Marks 50th anniversary of one of the most significant trials in Washington state legal history
SEATTLE—The Attorney General’s Office is hosting a discussion with distinguished panelists regarding state Rep. John Goldmark’s 1962 “red-baiting” attack, and the historic lawsuit that followed.
The panel discussion will feature:
- Commissioner of Public Lands Peter Goldmark, son of plaintiff John Goldmark;
- Former U.S. Senator Slade Gorton, who testified at the trial in support of John Goldmark;
- King County Superior Court Judge Judith Ramseyer, former law clerk to Judge William Dwyer, John Goldmark’s attorney at the trial; and
- Bob Ferguson, Attorney General of Washington State.
This year marks the 50th anniversary of one of the most significant trials in Washington state legal history.
In 1962, state Rep. John Goldmark was the victim of a red-baiting attack that labeled him, and his wife Sally Goldmark, as “communist tools.” Red-baiting is the act of accusing an individual of being communist, or being sympathetic toward communism.

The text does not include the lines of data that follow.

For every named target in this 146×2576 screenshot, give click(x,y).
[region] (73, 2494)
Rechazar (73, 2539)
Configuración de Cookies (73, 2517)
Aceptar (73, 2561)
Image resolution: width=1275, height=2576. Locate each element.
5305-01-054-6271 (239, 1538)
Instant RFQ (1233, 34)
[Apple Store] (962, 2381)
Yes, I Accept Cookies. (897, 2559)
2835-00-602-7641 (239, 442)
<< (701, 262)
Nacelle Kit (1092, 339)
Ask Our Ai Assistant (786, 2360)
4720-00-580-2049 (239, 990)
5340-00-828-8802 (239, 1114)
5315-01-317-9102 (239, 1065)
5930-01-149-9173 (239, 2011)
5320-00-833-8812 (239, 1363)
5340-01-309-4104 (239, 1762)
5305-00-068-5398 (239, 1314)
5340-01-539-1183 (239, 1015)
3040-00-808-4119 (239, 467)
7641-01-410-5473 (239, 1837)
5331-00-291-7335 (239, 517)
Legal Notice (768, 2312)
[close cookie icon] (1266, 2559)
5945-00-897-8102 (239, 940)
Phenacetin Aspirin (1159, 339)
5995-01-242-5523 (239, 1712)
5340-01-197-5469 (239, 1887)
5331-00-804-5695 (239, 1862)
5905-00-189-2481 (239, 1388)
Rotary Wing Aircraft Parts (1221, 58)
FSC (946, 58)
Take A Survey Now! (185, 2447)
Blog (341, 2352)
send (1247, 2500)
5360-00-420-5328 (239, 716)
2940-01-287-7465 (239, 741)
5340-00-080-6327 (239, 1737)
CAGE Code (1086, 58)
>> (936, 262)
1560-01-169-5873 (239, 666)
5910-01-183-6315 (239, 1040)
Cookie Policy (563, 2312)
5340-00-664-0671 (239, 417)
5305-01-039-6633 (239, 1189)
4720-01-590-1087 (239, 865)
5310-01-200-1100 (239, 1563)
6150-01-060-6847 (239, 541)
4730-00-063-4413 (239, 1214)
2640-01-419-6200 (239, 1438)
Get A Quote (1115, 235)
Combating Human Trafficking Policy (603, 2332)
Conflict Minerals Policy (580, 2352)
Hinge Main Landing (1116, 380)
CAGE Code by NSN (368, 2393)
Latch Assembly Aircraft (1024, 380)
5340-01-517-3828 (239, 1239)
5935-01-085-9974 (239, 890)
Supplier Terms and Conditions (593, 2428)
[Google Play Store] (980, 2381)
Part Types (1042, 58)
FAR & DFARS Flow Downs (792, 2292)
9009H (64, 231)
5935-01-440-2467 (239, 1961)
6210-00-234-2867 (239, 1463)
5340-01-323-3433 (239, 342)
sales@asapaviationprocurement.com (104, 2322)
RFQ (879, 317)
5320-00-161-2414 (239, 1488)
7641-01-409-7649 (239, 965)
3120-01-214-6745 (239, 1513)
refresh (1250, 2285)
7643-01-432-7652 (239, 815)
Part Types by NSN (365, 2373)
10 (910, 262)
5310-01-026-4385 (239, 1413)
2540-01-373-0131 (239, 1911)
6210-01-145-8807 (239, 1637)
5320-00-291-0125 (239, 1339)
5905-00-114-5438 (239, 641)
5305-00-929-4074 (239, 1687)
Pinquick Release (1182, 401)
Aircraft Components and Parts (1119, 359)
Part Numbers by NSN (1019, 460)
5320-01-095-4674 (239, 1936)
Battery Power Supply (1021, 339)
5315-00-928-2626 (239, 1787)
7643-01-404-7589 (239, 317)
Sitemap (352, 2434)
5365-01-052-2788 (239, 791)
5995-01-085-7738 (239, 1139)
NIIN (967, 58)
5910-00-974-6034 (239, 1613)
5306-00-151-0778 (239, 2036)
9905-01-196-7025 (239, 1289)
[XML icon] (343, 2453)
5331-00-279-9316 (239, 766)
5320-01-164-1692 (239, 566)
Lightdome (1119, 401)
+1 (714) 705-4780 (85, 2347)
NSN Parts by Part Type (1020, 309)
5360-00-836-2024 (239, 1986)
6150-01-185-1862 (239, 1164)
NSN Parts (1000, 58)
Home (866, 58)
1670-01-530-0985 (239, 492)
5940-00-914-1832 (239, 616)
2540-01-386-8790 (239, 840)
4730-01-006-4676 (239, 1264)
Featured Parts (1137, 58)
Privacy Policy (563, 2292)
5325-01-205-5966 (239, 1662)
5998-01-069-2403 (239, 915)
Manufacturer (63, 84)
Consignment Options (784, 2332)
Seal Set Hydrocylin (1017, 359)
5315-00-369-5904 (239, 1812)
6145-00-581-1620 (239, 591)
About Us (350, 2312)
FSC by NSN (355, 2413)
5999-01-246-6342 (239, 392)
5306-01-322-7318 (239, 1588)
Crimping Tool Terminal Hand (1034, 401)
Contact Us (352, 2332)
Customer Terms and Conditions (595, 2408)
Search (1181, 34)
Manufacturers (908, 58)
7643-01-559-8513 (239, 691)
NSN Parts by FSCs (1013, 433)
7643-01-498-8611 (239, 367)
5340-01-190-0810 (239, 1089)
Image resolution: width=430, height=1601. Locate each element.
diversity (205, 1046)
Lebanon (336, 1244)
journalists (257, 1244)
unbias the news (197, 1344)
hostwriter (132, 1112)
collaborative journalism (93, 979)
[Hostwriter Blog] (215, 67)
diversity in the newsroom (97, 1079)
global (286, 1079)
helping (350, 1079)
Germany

The attack destroyed Goldmark’s political career, but he responded by suing his accusers for libel—false statements that are damaging to a person's reputation. On January 22, 1964, John Goldmark, and his wife Sally Goldmark, won $40,000 in the libel case against four individuals and a newspaper.
The trial drew national attention, vindicated the Goldmarks, and resulted in one of the largest libel awards in Washington history.
Almost immediately, however, the verdict was indirectly overturned by the U.S. Supreme Court’s landmark decision in New York Times v. Sullivan, limiting libel actions involving “political” speech.